Two women run down a crowded street in Mexico City circa 1970, the camera seamlessly tracking them as they laugh and playfully race to a taqueria. It is Cleo (Aparicio) and Adela (García García), grabbing a bite to eat before going on a date to the cinema with their boyfriends. It is a brief moment of leisure in a life of service for the duo, ever responsible for the care of an upper-middle-class family in dysfunctional turmoil.

Alfonso Cuarón is perhaps best known for a certain type of bravado filmmaking in his career. He took the once staid Harry Potter series to better realms with The Prisoner of Azkaban before embarking on the harrowing and slightly hopeful dystopian cavalcade of Children of Men (sequences of which I still think about), before ending up sending Sandra Bullock floating in space for the Oscar-winning Gravity. That’s just a sampling of his CV, but for his latest film, the autobiographical Roma, the writer/director has cast his gaze on his childhood, but seen through the lens of a working-class maid, one whose emotional impact has an obvious and indelible resonance for the filmmaker.
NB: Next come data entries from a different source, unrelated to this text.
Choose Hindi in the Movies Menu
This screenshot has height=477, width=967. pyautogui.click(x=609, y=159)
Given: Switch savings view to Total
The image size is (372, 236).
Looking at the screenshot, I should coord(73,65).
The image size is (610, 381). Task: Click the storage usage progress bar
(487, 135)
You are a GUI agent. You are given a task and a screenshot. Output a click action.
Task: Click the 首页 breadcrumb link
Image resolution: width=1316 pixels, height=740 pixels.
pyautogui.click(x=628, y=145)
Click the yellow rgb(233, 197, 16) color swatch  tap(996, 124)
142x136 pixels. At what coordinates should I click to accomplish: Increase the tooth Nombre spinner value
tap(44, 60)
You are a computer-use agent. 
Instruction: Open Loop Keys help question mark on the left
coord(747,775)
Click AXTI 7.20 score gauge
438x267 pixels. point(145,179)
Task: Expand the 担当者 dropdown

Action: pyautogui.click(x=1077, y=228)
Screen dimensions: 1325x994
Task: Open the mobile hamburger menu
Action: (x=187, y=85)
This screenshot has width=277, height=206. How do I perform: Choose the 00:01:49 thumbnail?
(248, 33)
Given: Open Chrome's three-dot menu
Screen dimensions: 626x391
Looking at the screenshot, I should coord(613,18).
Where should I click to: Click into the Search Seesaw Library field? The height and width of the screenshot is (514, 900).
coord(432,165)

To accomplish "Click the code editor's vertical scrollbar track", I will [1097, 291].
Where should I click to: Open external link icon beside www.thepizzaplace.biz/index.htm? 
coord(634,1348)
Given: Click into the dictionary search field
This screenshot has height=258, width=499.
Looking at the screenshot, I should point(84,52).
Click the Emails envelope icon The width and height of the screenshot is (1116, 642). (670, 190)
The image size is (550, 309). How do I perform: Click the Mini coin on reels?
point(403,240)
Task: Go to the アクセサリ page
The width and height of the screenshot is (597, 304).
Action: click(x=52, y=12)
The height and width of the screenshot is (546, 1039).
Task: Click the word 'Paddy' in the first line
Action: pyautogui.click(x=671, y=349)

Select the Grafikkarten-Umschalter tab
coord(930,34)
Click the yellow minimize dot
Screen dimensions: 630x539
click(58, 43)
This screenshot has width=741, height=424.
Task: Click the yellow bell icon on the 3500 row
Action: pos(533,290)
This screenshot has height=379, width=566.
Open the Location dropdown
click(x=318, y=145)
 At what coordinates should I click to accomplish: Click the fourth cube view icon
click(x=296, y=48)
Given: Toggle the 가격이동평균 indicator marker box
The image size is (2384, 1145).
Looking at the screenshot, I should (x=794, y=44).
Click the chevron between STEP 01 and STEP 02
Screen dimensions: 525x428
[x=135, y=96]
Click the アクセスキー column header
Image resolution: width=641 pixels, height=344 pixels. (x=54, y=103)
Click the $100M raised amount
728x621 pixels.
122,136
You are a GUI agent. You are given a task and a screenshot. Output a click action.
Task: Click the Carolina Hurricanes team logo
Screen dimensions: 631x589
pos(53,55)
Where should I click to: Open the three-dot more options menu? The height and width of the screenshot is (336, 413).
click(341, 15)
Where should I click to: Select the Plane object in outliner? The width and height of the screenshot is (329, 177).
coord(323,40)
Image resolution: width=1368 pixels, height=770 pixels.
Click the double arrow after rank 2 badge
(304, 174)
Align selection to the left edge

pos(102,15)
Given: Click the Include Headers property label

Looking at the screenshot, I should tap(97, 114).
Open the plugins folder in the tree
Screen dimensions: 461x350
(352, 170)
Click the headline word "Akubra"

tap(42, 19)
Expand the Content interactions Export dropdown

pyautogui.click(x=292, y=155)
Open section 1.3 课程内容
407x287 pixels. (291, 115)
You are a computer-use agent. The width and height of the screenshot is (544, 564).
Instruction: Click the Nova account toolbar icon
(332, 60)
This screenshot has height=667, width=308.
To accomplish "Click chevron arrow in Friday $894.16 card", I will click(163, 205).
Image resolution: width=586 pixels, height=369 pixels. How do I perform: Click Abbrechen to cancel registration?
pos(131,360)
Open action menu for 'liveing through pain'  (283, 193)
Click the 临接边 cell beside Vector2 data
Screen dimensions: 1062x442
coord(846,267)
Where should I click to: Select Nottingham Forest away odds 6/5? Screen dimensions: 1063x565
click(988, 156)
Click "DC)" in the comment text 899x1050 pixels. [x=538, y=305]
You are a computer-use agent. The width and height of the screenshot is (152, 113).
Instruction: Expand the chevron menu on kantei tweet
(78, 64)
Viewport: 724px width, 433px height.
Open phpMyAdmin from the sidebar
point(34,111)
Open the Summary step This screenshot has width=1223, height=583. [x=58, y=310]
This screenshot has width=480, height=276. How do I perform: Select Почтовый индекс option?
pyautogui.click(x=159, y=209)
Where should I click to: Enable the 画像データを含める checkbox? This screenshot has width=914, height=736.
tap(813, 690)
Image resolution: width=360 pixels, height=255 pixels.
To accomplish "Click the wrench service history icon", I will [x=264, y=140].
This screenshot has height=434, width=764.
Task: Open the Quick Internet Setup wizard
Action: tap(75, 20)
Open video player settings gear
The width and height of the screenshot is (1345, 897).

And Cuarón makes it quite easy to fall in love with Cleo, as she goes about her day, providing meals for the family, doing the laundry, and gently rousing awake the young children in her care. The camera is constantly moving, but in a kind of slow, hypnotic reverie, establishing often dense tableaux of these environments, a world juxtaposed between the carelessly placed items of lives lived and the order of bookcases and immaculate dining rooms. Cleo navigates these spaces with a natural ease, and the film falls into an easy rhythm, even as she cleans up the family dog’s droppings (Borras!) or hastens to pick up a child from school.

But all is not well, as the matriarch Sofía (de Tavira) and her husband Antonio (Grediaga) fight over his infidelities, eventually leading to his departure, and when a tryst with a young martial arts enthusiast leaves Cleo pregnant, this idyllic world that Cuarón has carefully crafted begins to fray. Nothing exemplifies it more than when taken to the hospital to check on her unborn baby, Cleo visits the newborn babies, ensconced in their plastic tubes. All of a sudden, there is an earthquake (a common occurrence in Mexico City), and the lingering image of debris falling over a newborn’s covered bed is striking. And that is just one of many images the filmmaker gives us in this wonderful and at times breathtaking film. From the petty arguments among siblings to the harrowing chaos of student riots, what Cuarón chooses to show and, more importantly, not show? Those choices make all the difference. This is a film that alternatively shows humanity in all its ugly glory as well is its quiet moments of beauty.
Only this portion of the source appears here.